Research

My research interest falls under the umbrella of Cyber-Physical Systems (CPS), and is driven by the goal of building human-centric sensing systems that enable new Internet of Things (IoT) applications. My PhD research envisions human-centric sensing applications in which low-power, wireless sensors are embedded in everyday things, or deployed in environments, and explores the challenges that raises in these systems.

Is THAT YOU AGAIN?
Adaptive Learning Techniques for User Identification in Smart Pill Bottle Systems

Medication adherence is one of the leading factors that can make the difference between life and death, especially for patients managing chronic conditions. Indeed, these issues have driven a recent wave of research, including the development of smart pill bottles that monitor when a pill is extracted. In this poster, we extend our recent work (PatientSense), where we present adaptive learning techniques for subject identification across multiple pill bottle systems. We collect inertial signals from 10 subjects taking medication pills and encode the activity signals by transforming them into 2D texture images. Then we use pre-trained Convolutional Neural Network (CNN) models for image-based classification tasks. Our approach achieved improved differentiation capacity over existing models by using deep learning models, modified through domain adaptation and transfer learning.

PATIENTSENSE

Unobtrusive Patient Identification Using Smart Pill-Bottle Systems

Accurately accounting for medication use is important for the efficacy and safety of patients and family members. Monitoring is also important for medication adherence. This work investigates passive identification of persons taking medication using a sensor-equipped pill-bottle. The bottle is equipped with inertial and switch sensors in both the cap and body, making the added hardware unobtrusive, low-cost, and wireless. Our system uses inertial data to build a patient discrimination model using classification techniques. We evaluated the system using two datasets that we collected from 36 subjects. Compared to existing approaches, PatientSense is unobtrusive and can be easily used in daily life.

MAESTRO
An Ambient Sensing Platform With Active Learning To Enable Smart Applications

Smart ambient sensing applications are built on classifiers that are trained to detect different events in a physical space. Training these requires human labeling in controlled experiments. However, controlled experiments only capture specific experimental settings and application-specific labels. We aim to build a framework for data collection and active labeling that 1) reduces the number of labels necessary to maximize event coverage and 2) continuously learns the underlying distribution of different events. System Maestro is a data collection and labeling framework that senses the environment across 5 different ambient sensors producing 18 channel measurements. Maestro includes a web interface for continuous labeling and applies active learning with label propagation to minimize the number of necessary labels. We present the results of an initial deployment in a student apartment, where Maestro continuously learns to count occupants and progressively learns to identify activities of daily living.

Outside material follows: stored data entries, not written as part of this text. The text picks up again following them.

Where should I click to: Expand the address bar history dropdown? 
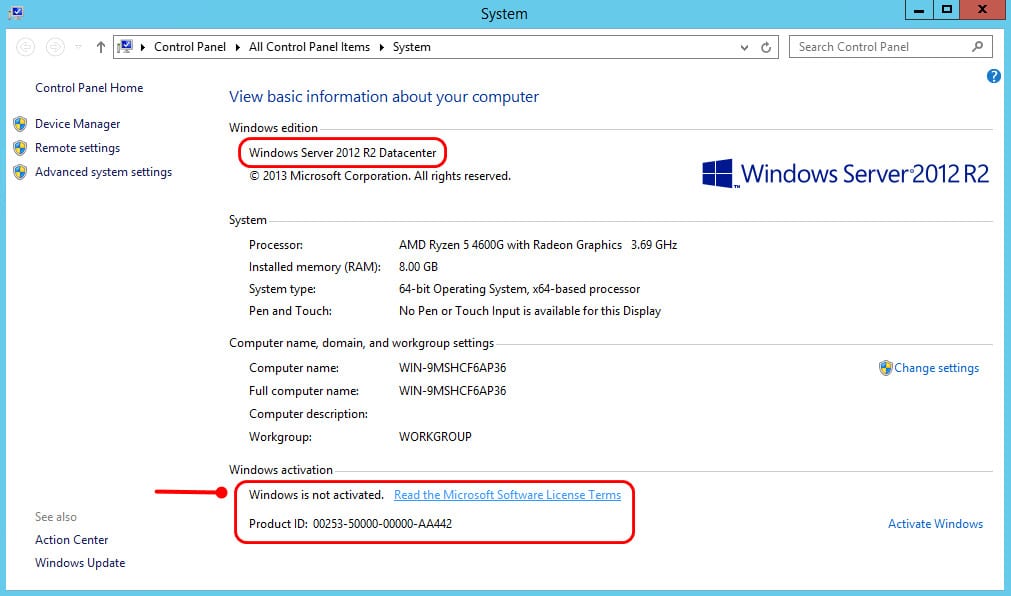(744, 47)
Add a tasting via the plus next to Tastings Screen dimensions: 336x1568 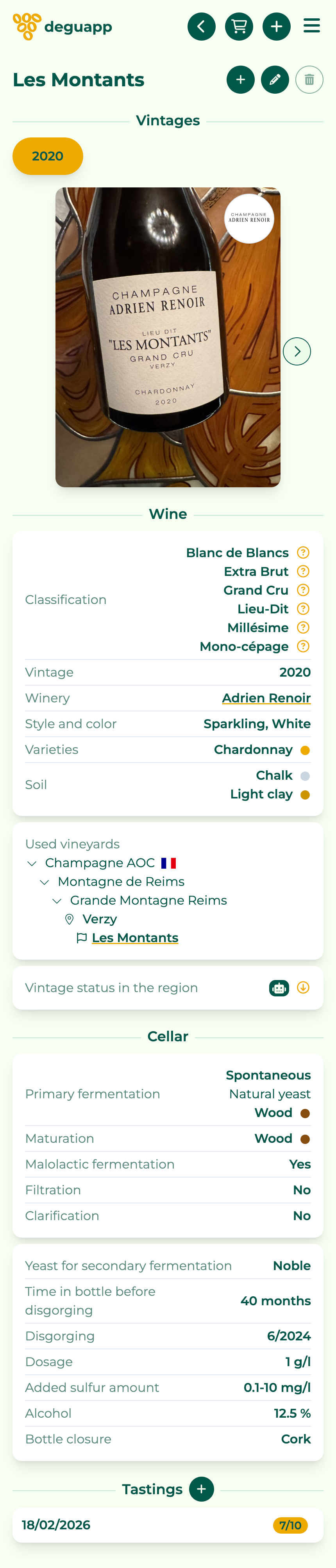[x=201, y=1489]
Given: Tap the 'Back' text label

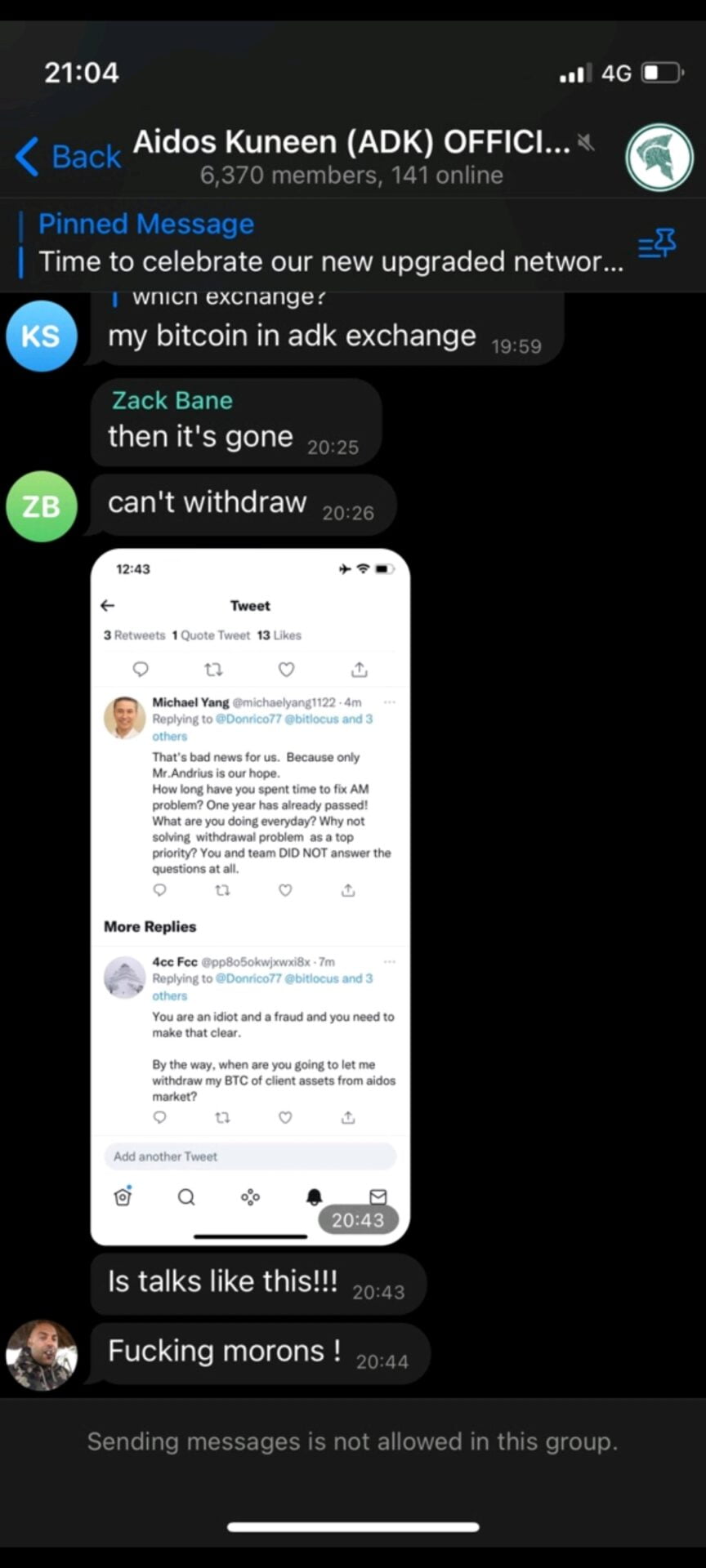Looking at the screenshot, I should point(87,156).
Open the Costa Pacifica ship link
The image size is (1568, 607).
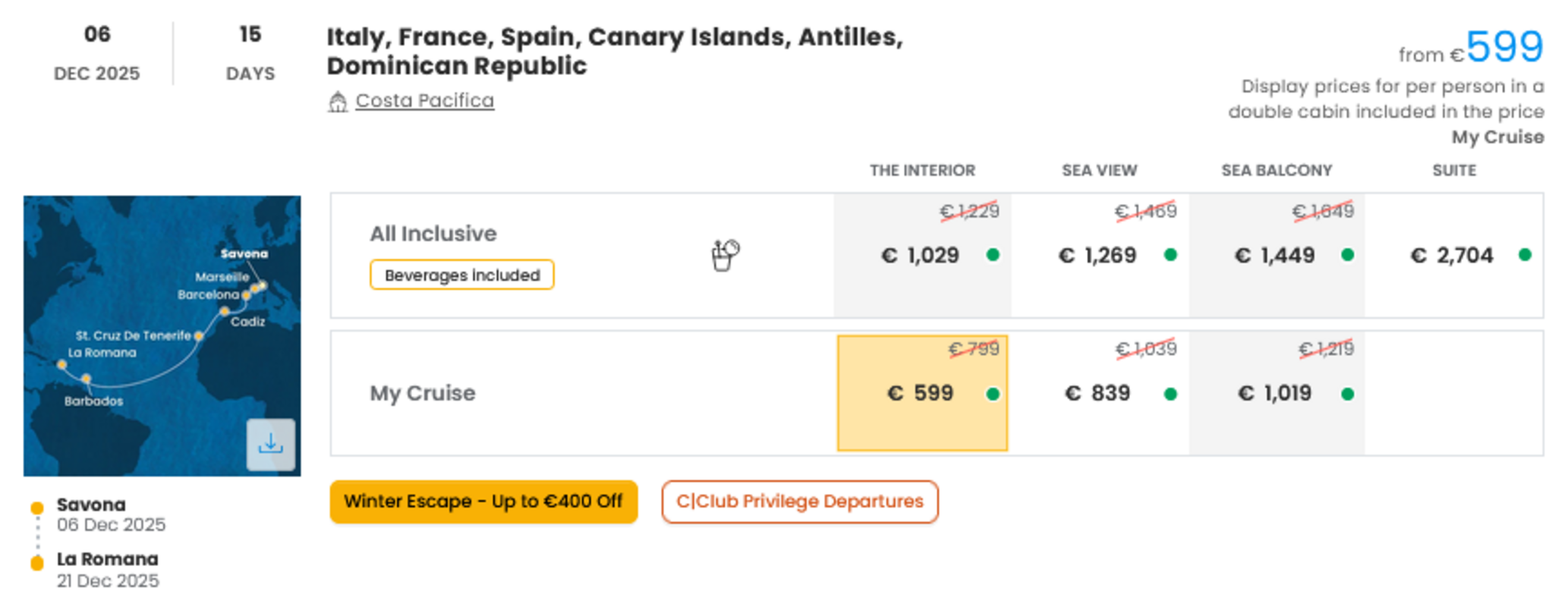coord(424,101)
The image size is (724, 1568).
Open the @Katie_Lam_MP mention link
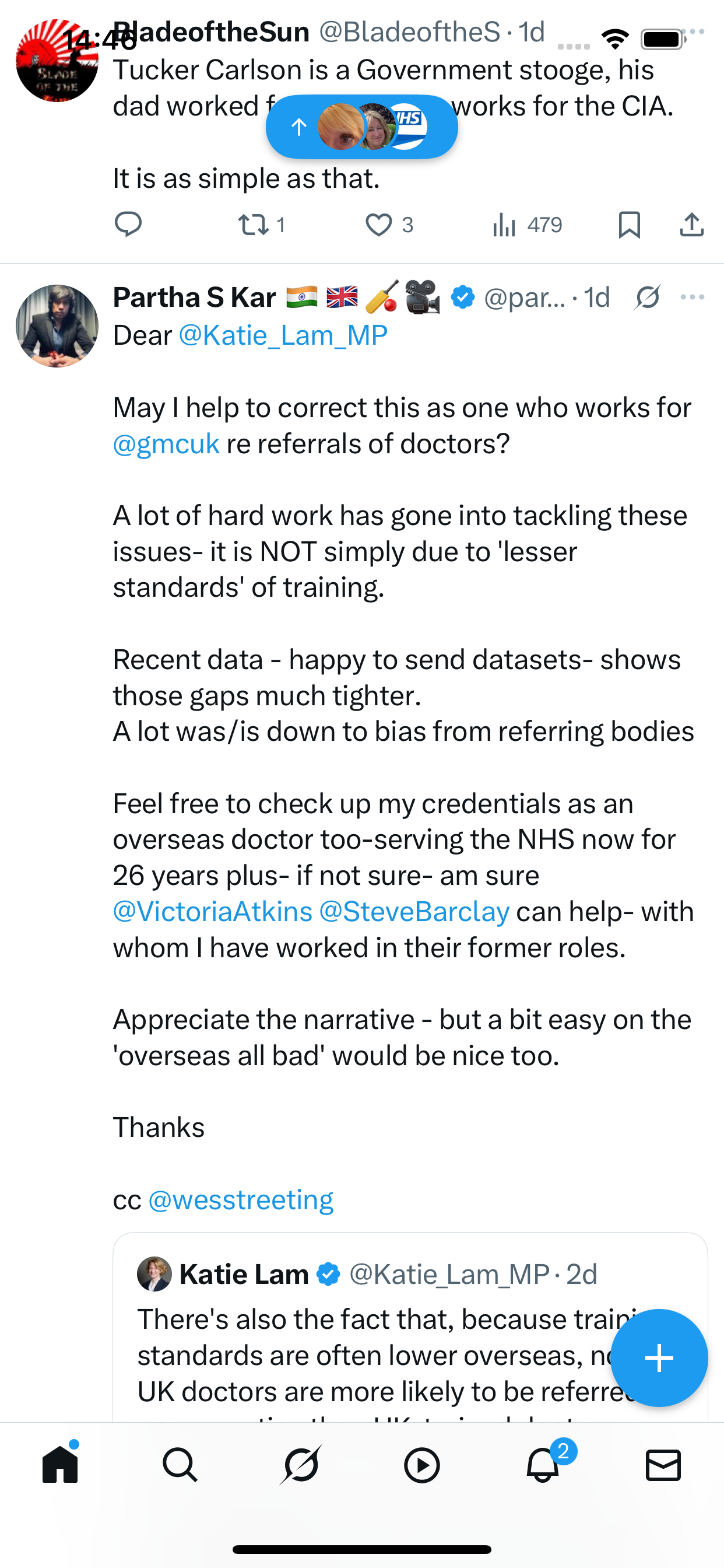click(283, 335)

Investigating the Biological Impacts of Radio Spectrum Transmissions

The goal of this project is to measure the response of apis mellifera (the western honeybee) to Radio-Frequency Electromagnetic fields (RF-EMF). The paradigm we will use is to see if the conditioned response can be associated with RF-EMF fields. The students will help construct a specialized feeder with an RF-EMF generator in a tunnel the bees must pass through to get a sugar reward. The students will build a measurement apparatus to measure the field strength and direction for DC fields, as well as to characterize the frequency for AC fields, for bees passing through the tunnel. The students will use an existing magnetometer to measure these fields. A second related project seeks to measure bees' responses to these fields in terms of their time and position of them through the tunnel using the open Computer Vision Library.